Instructions for the task:
In the records below, copy word for word the lines starting at the one containing "Find the location of a particular element." and ending at the one containing "personal project create an ig page is".

[begin The data]

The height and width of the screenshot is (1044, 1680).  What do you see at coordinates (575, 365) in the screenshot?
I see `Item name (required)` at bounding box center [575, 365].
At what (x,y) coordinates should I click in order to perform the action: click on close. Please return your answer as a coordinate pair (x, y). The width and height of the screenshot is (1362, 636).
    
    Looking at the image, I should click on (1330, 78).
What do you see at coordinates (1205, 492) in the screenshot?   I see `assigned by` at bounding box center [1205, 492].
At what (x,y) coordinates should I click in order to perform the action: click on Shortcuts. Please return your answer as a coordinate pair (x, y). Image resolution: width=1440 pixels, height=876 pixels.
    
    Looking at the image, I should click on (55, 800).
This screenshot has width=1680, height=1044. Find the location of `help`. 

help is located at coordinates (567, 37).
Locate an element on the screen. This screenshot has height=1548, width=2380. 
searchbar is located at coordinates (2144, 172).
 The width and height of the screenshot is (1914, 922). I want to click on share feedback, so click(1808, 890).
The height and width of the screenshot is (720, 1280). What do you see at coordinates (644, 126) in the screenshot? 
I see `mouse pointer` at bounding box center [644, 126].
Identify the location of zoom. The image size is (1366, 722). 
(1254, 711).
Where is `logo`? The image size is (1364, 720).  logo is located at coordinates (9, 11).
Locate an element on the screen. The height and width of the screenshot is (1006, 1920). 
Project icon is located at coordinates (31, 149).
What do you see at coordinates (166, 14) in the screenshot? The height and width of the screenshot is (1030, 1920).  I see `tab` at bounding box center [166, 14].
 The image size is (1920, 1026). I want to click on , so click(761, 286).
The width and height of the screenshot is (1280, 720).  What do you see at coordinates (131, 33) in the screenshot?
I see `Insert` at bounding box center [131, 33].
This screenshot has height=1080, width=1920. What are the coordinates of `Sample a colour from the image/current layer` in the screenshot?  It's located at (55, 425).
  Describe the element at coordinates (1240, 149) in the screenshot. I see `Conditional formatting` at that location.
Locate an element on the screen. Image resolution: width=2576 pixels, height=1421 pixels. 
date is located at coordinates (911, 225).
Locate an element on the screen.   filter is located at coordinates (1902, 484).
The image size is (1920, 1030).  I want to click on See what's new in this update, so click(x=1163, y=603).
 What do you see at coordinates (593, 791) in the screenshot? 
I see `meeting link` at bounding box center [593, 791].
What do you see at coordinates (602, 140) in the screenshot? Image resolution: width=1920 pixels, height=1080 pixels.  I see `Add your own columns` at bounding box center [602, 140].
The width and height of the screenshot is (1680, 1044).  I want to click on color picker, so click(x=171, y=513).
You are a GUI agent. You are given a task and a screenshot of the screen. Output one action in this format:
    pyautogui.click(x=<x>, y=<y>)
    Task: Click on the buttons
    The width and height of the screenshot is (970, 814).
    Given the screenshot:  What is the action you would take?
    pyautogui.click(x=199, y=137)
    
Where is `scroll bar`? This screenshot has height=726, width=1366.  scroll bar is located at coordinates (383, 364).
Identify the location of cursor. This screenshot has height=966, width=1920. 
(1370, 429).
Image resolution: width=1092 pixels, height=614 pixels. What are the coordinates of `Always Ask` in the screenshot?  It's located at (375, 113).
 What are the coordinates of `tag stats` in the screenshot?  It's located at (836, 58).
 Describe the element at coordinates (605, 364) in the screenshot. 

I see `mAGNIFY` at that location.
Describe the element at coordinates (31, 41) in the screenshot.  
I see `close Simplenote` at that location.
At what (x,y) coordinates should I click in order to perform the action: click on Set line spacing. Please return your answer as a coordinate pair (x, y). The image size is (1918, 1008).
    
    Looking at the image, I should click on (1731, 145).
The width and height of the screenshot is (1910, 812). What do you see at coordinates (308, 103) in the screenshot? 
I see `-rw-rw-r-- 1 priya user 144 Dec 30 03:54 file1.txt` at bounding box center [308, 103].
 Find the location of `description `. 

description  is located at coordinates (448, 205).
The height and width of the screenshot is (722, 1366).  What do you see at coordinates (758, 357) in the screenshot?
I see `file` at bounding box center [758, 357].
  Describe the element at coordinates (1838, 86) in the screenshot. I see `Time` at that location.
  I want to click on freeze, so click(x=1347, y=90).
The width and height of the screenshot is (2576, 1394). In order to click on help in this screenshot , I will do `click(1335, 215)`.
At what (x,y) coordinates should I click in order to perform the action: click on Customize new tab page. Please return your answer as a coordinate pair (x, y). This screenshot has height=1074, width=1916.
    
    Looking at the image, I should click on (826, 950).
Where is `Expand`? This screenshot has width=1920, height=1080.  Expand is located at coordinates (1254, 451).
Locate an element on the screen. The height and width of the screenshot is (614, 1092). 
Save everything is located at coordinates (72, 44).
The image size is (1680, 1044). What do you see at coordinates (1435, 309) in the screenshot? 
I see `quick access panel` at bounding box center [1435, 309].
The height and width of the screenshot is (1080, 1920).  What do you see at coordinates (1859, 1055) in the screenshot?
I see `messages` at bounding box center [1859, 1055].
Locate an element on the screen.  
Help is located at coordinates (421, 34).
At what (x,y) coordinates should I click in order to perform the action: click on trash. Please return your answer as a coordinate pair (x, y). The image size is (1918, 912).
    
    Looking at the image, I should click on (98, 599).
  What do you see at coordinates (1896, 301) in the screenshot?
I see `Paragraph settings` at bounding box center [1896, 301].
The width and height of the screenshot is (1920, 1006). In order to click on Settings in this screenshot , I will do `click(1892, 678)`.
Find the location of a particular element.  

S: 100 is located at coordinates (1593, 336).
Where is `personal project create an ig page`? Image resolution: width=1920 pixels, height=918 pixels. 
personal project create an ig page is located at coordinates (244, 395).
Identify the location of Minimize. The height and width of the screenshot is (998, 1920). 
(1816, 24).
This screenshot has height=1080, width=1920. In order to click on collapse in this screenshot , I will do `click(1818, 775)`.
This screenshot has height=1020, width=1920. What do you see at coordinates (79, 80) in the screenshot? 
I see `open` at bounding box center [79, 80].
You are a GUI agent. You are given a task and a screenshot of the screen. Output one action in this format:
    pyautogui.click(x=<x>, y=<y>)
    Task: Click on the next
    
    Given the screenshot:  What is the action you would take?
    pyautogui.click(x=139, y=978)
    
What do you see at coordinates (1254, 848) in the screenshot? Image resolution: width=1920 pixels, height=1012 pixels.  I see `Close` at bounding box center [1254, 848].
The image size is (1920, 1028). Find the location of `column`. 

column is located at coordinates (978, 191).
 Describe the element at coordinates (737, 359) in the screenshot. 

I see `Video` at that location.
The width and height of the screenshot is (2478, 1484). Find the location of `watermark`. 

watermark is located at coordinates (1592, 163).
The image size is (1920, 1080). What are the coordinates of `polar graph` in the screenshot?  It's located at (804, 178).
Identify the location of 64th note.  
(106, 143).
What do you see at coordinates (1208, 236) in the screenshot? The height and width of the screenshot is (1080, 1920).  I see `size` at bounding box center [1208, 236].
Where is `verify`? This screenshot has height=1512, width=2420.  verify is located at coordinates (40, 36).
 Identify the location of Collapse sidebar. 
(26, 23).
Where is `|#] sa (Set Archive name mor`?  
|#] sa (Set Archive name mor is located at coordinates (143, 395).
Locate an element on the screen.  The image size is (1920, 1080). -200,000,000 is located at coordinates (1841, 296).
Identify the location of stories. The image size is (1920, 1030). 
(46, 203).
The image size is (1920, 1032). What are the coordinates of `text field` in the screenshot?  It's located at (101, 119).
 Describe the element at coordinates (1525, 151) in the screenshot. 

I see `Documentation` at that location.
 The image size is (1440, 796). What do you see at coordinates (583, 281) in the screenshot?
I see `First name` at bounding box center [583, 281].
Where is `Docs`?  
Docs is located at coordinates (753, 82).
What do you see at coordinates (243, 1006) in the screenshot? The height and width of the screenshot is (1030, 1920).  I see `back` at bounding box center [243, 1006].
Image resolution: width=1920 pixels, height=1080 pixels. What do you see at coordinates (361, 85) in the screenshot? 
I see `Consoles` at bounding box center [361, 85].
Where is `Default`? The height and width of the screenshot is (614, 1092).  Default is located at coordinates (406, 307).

[end The data]

Result below:
Find the location of a particular element.  

S: 100 is located at coordinates (1593, 336).
Where is `personal project create an ig page`? Image resolution: width=1920 pixels, height=918 pixels. 
personal project create an ig page is located at coordinates (244, 395).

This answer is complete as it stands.